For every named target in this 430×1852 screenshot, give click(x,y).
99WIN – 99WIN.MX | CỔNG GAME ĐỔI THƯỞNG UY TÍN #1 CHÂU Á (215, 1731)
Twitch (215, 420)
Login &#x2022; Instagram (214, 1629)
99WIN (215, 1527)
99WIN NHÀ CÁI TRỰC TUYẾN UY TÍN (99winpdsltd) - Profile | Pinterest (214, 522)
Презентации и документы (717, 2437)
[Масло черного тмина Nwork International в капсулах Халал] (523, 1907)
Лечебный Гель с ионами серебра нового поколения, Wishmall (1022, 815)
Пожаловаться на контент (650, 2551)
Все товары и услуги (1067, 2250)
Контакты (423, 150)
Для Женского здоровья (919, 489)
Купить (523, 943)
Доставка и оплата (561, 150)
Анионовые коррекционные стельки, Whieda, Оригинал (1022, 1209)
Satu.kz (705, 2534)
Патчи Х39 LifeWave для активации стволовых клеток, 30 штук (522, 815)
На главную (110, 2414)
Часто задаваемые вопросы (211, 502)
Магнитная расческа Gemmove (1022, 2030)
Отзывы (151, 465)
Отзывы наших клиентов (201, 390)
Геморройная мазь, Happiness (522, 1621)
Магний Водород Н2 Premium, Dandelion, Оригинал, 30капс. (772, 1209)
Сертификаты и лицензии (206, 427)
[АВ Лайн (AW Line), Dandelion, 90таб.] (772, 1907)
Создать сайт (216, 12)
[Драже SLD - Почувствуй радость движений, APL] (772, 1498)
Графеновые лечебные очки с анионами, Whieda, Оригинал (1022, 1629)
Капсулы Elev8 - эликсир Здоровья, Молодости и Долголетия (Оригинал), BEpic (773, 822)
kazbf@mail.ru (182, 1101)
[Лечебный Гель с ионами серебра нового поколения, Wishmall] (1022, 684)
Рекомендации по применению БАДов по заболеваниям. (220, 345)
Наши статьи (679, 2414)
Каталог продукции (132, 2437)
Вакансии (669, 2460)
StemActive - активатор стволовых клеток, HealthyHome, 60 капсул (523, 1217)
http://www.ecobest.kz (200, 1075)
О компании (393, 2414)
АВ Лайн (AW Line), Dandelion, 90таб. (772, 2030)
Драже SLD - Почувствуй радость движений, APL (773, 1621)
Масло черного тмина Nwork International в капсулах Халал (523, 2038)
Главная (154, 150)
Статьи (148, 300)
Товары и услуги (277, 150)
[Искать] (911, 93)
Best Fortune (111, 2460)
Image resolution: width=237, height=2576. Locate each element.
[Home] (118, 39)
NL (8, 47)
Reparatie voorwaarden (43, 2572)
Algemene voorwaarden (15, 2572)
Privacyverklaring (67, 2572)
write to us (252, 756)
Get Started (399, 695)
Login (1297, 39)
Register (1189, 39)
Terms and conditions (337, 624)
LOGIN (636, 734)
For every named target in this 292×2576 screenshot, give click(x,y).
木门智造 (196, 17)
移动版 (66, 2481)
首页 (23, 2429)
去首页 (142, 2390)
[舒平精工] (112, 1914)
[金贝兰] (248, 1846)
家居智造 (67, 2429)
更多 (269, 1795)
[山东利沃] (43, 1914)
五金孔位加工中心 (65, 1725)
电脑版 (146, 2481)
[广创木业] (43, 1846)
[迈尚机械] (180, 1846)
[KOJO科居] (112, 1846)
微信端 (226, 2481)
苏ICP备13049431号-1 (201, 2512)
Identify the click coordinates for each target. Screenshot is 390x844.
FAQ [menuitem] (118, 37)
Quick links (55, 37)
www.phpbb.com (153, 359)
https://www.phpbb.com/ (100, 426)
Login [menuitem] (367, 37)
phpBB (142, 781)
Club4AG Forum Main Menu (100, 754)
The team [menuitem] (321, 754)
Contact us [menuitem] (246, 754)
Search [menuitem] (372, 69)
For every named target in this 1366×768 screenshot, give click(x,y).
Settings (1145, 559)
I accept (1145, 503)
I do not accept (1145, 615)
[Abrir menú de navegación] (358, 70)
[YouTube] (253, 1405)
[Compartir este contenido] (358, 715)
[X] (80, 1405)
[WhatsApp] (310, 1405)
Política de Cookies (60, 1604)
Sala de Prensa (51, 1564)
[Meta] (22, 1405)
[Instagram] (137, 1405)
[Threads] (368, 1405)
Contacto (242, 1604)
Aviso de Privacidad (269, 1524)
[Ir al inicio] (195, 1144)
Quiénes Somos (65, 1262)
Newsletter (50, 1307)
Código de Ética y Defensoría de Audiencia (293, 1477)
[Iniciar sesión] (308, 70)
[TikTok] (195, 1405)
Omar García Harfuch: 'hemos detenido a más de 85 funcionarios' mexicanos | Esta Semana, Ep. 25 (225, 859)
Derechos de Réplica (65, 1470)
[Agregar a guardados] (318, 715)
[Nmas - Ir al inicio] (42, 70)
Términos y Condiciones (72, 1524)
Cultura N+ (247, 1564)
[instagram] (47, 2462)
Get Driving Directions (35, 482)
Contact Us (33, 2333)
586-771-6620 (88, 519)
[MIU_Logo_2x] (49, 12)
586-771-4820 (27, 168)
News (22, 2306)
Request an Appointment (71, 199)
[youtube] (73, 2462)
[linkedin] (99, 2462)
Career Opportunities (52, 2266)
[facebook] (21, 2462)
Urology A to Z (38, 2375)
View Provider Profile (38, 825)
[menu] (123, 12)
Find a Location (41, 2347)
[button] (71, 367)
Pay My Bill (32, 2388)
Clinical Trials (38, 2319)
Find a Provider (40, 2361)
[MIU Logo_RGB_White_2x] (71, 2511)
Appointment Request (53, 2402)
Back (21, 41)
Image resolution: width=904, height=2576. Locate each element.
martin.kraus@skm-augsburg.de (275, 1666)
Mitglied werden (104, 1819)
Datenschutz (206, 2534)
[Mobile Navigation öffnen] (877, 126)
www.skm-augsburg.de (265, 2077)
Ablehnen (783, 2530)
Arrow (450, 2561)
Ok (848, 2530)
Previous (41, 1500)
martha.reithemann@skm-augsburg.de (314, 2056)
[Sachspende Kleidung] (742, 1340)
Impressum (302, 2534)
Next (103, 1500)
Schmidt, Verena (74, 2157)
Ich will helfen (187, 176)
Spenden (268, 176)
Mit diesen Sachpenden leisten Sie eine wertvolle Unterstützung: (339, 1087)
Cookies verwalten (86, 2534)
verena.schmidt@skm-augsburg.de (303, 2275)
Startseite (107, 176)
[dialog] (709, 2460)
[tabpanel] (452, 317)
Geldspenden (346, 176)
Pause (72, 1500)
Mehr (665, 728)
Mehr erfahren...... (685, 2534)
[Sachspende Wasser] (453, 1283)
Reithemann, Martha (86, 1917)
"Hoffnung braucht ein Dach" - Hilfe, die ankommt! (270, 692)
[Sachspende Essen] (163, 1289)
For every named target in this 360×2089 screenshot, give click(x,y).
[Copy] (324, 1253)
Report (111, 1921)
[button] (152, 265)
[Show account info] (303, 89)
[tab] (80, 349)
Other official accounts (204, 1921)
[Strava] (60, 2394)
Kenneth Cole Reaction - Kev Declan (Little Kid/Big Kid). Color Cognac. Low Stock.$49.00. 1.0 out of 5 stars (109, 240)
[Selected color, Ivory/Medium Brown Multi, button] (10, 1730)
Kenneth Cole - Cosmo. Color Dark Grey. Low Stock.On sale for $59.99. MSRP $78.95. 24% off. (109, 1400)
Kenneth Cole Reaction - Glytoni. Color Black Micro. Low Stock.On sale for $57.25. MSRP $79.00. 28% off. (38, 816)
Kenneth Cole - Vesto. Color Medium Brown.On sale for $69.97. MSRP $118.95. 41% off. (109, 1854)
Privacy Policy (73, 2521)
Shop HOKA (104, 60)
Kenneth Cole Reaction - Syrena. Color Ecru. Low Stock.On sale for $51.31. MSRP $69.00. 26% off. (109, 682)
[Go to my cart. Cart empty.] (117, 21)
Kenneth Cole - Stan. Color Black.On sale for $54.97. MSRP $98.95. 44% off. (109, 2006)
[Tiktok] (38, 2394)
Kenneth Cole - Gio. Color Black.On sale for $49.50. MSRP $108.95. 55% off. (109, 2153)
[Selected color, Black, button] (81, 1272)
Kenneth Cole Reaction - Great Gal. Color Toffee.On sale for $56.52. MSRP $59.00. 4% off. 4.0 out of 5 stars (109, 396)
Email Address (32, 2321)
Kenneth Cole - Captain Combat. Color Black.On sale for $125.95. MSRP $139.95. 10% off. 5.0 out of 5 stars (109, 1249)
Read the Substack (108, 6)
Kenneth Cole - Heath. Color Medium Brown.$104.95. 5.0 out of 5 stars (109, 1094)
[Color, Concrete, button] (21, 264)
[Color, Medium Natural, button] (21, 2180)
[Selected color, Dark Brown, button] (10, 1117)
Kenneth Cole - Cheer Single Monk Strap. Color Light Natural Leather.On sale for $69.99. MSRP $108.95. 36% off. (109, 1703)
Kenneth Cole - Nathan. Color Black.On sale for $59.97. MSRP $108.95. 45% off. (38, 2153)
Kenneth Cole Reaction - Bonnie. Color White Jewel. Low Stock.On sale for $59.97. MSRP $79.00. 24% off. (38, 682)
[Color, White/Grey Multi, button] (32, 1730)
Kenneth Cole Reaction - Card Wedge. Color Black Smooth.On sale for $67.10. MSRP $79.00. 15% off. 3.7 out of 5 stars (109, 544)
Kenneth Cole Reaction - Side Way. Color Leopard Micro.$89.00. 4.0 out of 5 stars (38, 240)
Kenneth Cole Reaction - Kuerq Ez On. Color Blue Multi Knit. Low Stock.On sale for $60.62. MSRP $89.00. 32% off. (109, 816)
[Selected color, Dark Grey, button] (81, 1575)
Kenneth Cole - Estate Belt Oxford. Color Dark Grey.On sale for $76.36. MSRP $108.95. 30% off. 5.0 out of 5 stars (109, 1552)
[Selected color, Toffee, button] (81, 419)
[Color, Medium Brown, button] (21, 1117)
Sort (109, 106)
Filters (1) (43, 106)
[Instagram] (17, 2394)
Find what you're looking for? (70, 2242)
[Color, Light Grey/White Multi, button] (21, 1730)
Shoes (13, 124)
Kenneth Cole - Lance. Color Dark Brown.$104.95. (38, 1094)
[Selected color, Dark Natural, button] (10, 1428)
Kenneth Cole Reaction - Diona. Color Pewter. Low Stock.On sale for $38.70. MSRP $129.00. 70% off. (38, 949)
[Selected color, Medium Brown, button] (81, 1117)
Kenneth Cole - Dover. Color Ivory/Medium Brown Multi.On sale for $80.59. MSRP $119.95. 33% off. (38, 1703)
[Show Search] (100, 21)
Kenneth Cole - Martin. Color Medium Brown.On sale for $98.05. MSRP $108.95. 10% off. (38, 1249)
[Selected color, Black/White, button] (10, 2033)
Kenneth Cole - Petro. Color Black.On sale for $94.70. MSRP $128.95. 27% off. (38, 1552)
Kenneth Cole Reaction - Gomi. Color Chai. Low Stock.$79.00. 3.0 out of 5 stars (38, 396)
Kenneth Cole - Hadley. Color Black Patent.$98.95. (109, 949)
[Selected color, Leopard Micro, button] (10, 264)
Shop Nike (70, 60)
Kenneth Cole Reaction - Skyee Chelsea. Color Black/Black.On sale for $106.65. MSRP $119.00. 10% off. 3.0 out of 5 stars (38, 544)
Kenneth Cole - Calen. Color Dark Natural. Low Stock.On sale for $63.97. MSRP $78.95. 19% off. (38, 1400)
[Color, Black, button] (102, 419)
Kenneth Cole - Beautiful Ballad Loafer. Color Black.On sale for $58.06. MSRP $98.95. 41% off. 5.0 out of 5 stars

▶ [TASK PROMPT]: Go through the listing above and return every line where the word "клеток" occurs.

▶ [TASK RESPONSE]:
Патчи Х39 LifeWave для активации стволовых клеток, 30 штук (522, 815)
StemActive - активатор стволовых клеток, HealthyHome, 60 капсул (523, 1217)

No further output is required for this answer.